Concepts of network, or why does this book fit this course

When I first started reading this book, I saw it as highly relevant to my research interests, to looking at how disciplinary discourses construct and are constructed by disciplinary beliefs and values.  What was less obvious to me was how the book fit a course in network theories. Spinuzzi and genre theory seem a reasonable fit since many genre theorists work within the framework of Activity Theory, and I think this is at least partially the case for Spinuzzi (2003).  Activity Theory is an ecological approach that connects moving parts in a network sort of way.  I figured Latour (2005) made sense. After all, the word “network,” is in the title and ditto for Castells (1996).  And Rickert (2013)? Well, the word “ambient” sounds dispersed and web-like.  But Foucault was less obvious as an inclusion.  In fact, most of the time when I was reading this book, the idea of network was not at the forefront of my mind.  However, there are some places where Foucault does explicitly use the term “network”. 
First, he discusses the idea of books as a “node within a network” (p. 23).  Interestingly, too, a book is not seen as the same kind of node in each type of discourse because different discourses are constructed differently.  Later, subjects are seen as situated within a “certain grid,” and, later on the same page, notes that a subject can occupy different positions  “in the information networks” (p. 53).  The next chapter discusses concepts in terms of “conceptual network” (p. 62), how concepts are established in relation to one another within a theory, a discipline or an approach at a given point in time.  Much later in the book, in the chapter, “Comparative Facts,” the idea of network is even more salient. Here Foucault discusses how different disciplines, institutions, and practices can be analyzed in different ways, and it is possible to reveal more than one “interdiscursive network” (p. 159).
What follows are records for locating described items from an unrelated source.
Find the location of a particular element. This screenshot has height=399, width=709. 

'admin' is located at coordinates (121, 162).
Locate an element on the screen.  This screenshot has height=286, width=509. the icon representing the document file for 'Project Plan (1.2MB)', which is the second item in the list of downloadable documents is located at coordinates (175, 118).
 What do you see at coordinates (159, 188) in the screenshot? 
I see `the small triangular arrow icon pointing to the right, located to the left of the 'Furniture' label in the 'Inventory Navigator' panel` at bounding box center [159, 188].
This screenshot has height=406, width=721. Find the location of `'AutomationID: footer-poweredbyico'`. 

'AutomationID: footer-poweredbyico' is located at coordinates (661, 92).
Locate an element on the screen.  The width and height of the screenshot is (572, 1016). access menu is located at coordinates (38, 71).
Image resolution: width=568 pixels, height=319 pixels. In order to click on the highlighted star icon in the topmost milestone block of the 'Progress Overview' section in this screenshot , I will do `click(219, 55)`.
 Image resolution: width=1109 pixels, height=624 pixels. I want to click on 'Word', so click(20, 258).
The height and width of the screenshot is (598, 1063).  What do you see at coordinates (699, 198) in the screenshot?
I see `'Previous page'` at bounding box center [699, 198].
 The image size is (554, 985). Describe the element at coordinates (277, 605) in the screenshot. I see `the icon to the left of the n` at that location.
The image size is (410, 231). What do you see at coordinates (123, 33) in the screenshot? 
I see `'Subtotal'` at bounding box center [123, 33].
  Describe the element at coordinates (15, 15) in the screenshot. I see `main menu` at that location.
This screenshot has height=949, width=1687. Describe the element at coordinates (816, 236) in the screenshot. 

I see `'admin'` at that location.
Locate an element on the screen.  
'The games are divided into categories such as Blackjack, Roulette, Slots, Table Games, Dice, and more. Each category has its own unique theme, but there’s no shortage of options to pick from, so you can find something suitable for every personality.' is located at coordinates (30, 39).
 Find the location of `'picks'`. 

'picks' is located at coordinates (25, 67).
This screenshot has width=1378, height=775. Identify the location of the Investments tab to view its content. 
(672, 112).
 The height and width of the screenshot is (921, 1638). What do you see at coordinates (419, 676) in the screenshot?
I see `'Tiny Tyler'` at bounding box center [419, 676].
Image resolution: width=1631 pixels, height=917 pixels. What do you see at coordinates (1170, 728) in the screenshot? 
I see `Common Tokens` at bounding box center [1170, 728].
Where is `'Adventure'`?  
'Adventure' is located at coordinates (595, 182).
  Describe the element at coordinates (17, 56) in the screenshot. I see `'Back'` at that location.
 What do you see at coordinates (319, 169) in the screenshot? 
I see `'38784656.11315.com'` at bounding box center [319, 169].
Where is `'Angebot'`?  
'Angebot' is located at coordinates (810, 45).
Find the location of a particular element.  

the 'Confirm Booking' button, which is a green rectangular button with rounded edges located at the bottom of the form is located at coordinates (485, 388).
Finally, in contrast with the history of ideas, archeology maps rules of formation such as the principle that sometimes rules can only appear after others make room for their appearance.  In other words, “the archeological ramification of the rules of formation is not a uniformly simultaneous network: there exist relations, branches, derivations that are temporally neutral; there exist others that imply a particular temporal direction” (p. 169).
As I look back over my notes, I see that noticed them as I read.  Otherwise, they wouldn’t be in my notes, of course. By the same token, they are much more salient to me now as I cast my mind back over the entire book.  I can see how Foucault is primarily discussing connections and sets of relations—statements within a discourse, subjects in discursive spaces, connections between concepts, etc.   The notion of network is both explicit and implicit throughout.

References

Berger, P. L., & Luckmann, T. (1967). The social construction of reality: A treatise in the sociology of knowledge. Garden City, N.Y: Doubleday. 
Castells, M. (1996). The rise of the network society. Malden, Mass: Blackwell Publishers.
Deleuze, G., & Guattari, F. (2004). A Thousand Plateaus. Trans. Brian Massumi. London and New York: Continuum.  
Diaz-Bone et al. (2007). The field of Foucaultian discourse analysis: Structures, developments and perspectives.Forum: Qualitative Social Research 8(2). Retrieved from
http://www.qualitative-research.net/index.php/fqs/article/view/234/517
Foucault, M. (1989). The Archeology of knowledge. London: Routledge.
Latour, B. (2005). Reassembling the social: An introduction to actor-network-theory. Oxford: Oxford University Press.
Rickert, T. J. (2013). Ambient rhetoric: The attunements of rhetorical being. Pittsburgh, Pa: University of Pittsburgh Press.
Spinuzzi, C. (2003). Tracing genres through organizations: A sociocultural approach to information design. Cambridge, Mass: MIT Press.